By Olamilekan Adigun
The Nigerian National Petroleum Company Limited has finally admitted that it was facing challenges due to a $6bn debt.
This, the medium gathered may worsen the current scarcity of premium motor spirit, popularly known as petrol.
After weeks of denial, the NNPC admitted on Sunday that it owed its petrol suppliers the sum of $6bn, saying it was facing financial strains due to petrol supply costs.
In a statement by its Chief Corporate Communications Officer, Olufemi Soneye, the state-owned energy company subtly confirmed that the debt was the reason for the fuel queues in filling stations across the country, stating that it is impacting supply sustainability.
Nigeria’s debt to suppliers of petrol surpassed $6bn in June, making the NNPC struggle to cover the gap between fixed pump prices and international fuel costs.
A Reuters report stated that the national oil company began struggling early this year when late PMS payments surpassed $3bn.
The company had still not paid for some January imports, traders said, and the debt keeps piling up. Under contract terms, NNPC is meant to pay within 90 days of delivery.
“The only reason traders are putting up with it is the $250,000 a month (per cargo) for late payment compensation,” one industry source said.
Since June, Nigeria’s tenders to buy PMS were smaller, traders said.
From two in July, three more traders were said to have stopped supplying PMS to the NNPC as of now, making a total of five unpaid traders.
But Soneye, in August, denied that the NNPC owed international oil traders $6.8bn.

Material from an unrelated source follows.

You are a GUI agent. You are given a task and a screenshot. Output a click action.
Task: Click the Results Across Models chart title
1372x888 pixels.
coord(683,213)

“NNPC Ltd does not owe the sum of $6.8bn to any international trader(s). In the oil trading business, transactions are carried out on credit, so it is normal to have outstanding amounts at certain times. However, NNPC Ltd, through its subsidiary NNPC Trading, maintains many open trade credit lines with several traders. The company is fulfilling its obligations on a first-in-first-out basis,” he stated.
The NNPC has given various reasons for the lingering fuel crisis, including bad weather and the inability of vessels to discharge, among others, but none of the measures it has taken stopped the queues at the filling stations.

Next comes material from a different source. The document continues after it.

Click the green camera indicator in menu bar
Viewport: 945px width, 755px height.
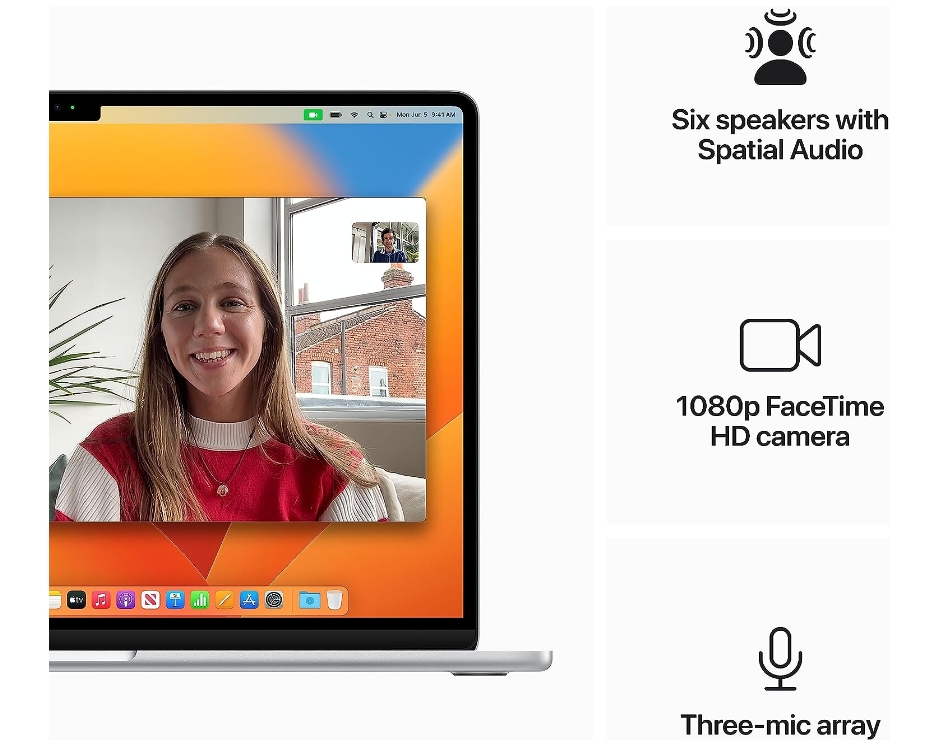[313, 115]
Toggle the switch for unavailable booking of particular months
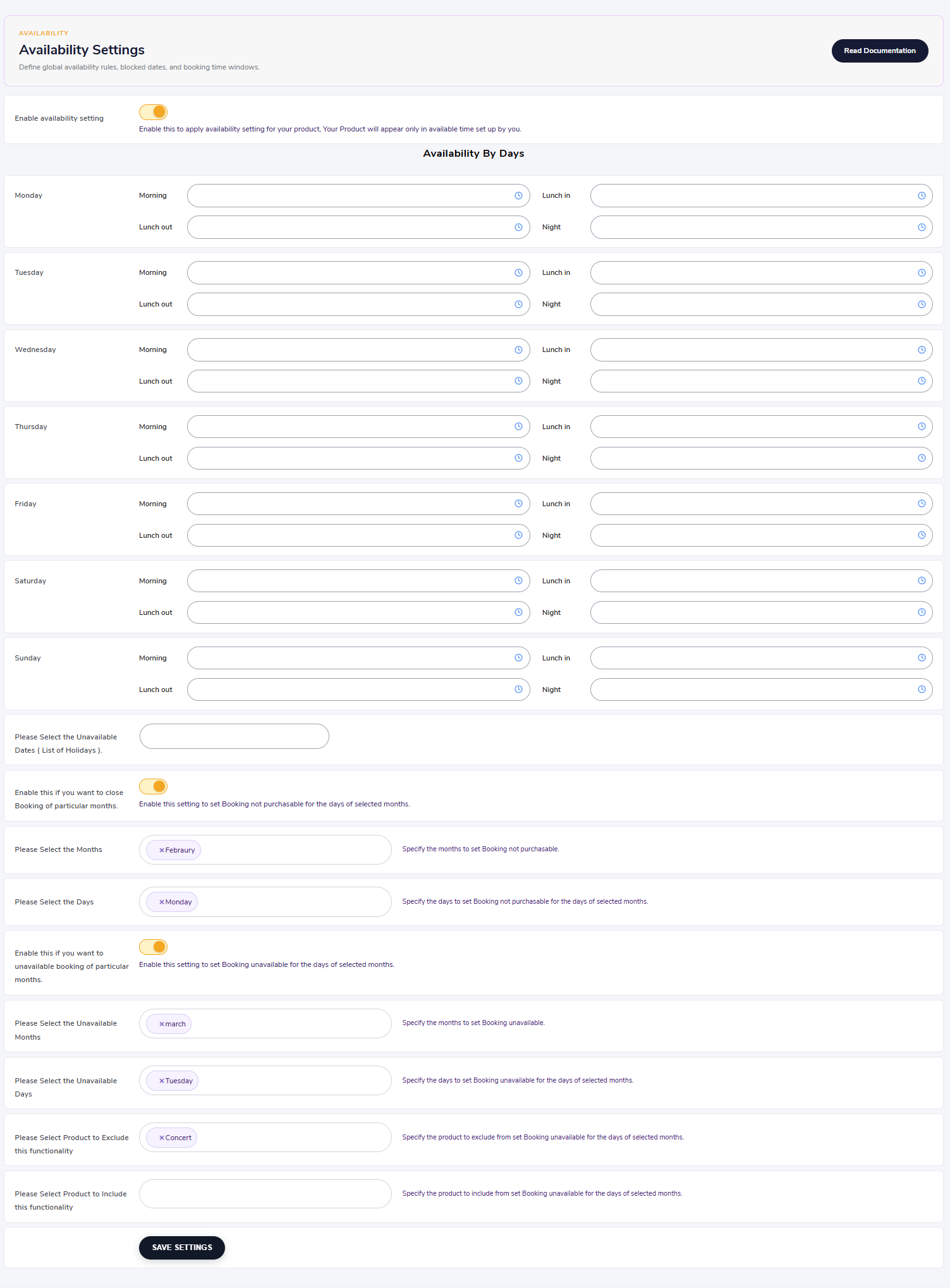Screen dimensions: 950x1288 [x=153, y=947]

But the company finally made a U-turn on Sunday and admitted that it was facing financial constraints.
“NNPC Ltd has acknowledged recent reports in national newspapers regarding the company’s significant debt to petrol suppliers.
“This financial strain has placed considerable pressure on the company and poses a threat to the sustainability of fuel supply,” Soneye said in a statement titled, ‘NNPC Ltd Faces Financial Strain Due to PMS Supply Costs, Impacting Supply Sustainability.’

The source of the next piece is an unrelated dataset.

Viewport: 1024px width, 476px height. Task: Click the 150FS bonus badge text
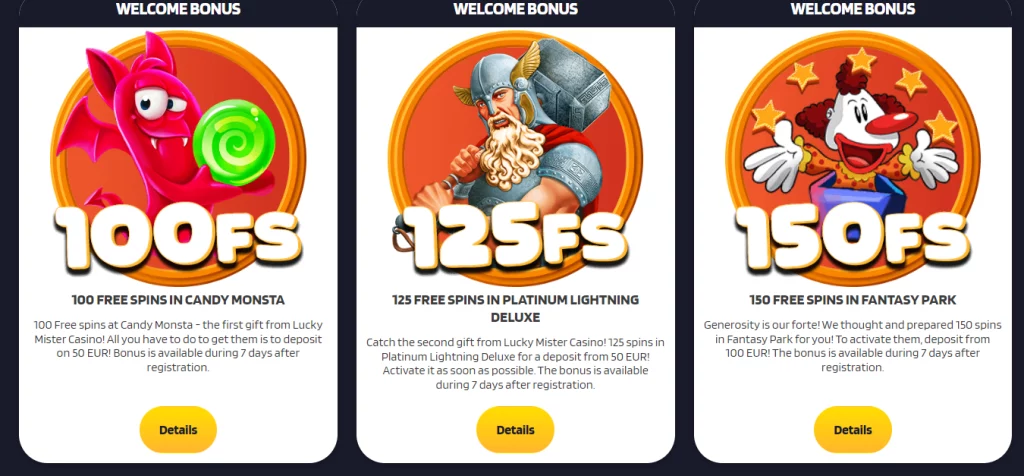[853, 235]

He added that the company was collaborating with relevant government agencies and other stakeholders to maintain a consistent supply of petroleum products nationwide.
“In line with the Petroleum Industry Act, NNPC Ltd remains dedicated to its role as the supplier of last resort, ensuring national energy security.
“We are actively collaborating with relevant government agencies and other stakeholders to maintain a consistent supply of petroleum products nationwide.”